Noticing What Matters: A Writer’s Reflection on Service and Civic Bonding
Standing nearly alone during military songs, I realized good writing begins by noticing what unsettles us. In divided times, we risk losing the shared trust that some things matter more than our differences—and that’s worth standing for.

As troops appeared in American cities this year, my views of military service and civic responsibility bumped up against personal memories and public debate. What follows is an essay I wrote back in 2024 with slight updates for the current moment.
Last year, at a packed auditorium, the Navy’s Commodores played their final notes. As “The Army Song” and “Anchors Aweigh” began, I stood—proudly, for my father and both grandfathers. Looking around, though, I saw only a handful of others standing. In a room of 250, I felt my military connections stranded in a sea of civilian life.
That moment standing alone became the seed of this essay. Good writing starts with paying attention and letting questions drive the narrative. The short essay that follows began in that auditorium and grew into a reflection on service, community, and civic trust in modern America.
This division, I've realized, isn’t about who stands for service songs. It represents a shift in how Americans understand sacrifice and collective purpose. When my father and grandfathers wore the uniform, invisible threads knit communities together nationwide. Factory workers’ sons stood alongside ranchers’ sons, city kids alongside farm kids. A shared language—from understanding military time to knowing what “watch your six” means—bound together Americans who otherwise had little in common.
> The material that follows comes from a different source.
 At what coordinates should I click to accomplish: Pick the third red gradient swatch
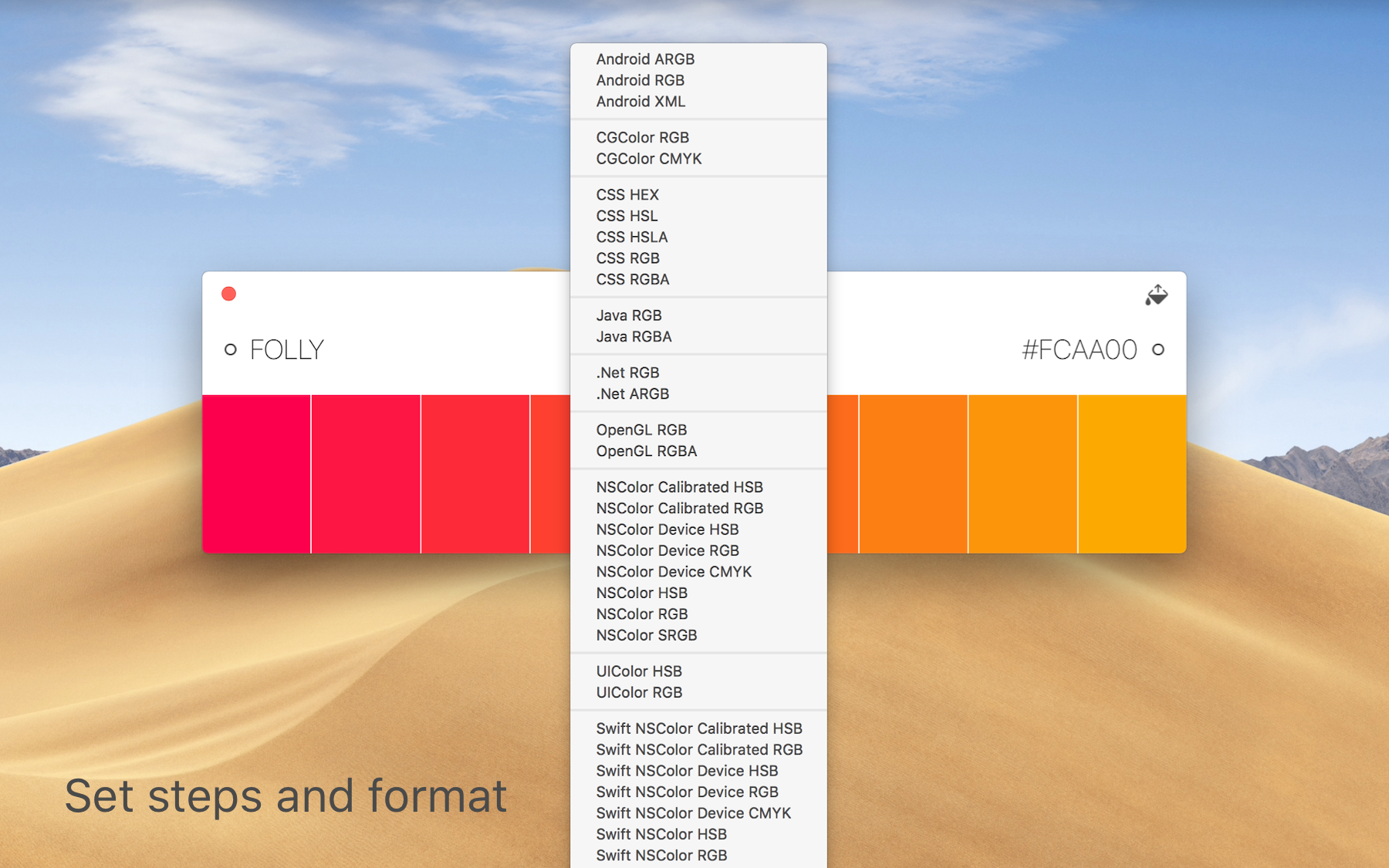[475, 474]
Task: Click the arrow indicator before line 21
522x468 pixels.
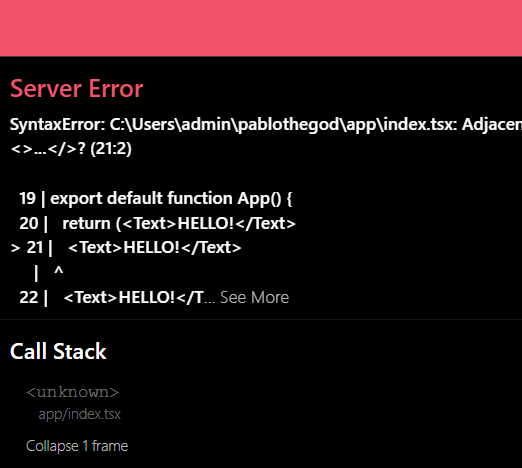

I’m not trying to romanticize military service here. If given the choice, my father and many others might have reconsidered going to war. Trauma and sacrifice shouldn’t be glossed over with patriotic platitudes.
As these connections fade, we lose more than cultural literacy about military life. We lose the visceral understanding of what it means to subordinate individual desires to collective needs. We lose the experience of being part of something larger than ourselves, where your squadmate’s background, politics, or social media posts matter far less than their reliability when lives are on the line.
Earlier this year, when National Guard troops were being deployed to American cities amid lawsuits and political standoffs debating the legality of such deployments, the line between public service, duty to country, and political theater is blurred and frayed. Commands to strike "the enemy within" are bigoted and hateful, and my sympathy shifts to those in the National Guard who must reconcile duty with conscience.
The uniform is just one patch in the quilt of civic service. Teaching, volunteering, and medical care are the warp and weft that bind us together.
But military life asks something unique:
What would I risk my life for?
What does it mean to put the welfare of strangers above my own?
Could I trust people whose beliefs radically differ from mine in life-or-death situations?
When I see calls to expand national service programs or create new forms of civic engagement, I wonder if we’re addressing the right problem. The question isn’t simply how to get more Americans serving their neighborhoods—though that’s important. The deeper question—one I can’t fully answer in this essay and won’t try to—is how to maintain our capacity for collective sacrifice and cross-cultural trust in an increasingly individualistic age. Perhaps these particular bonds of service are gone forever; perhaps something new will take their place.
Standing solo in that concert hall, and again now as I follow the news, I worry we're losing a shared understanding that some things matter more than our differences, that we’re capable of putting others before ourselves, that we can still trust across the divides that increasingly define us. And that, I think, is something worth standing for.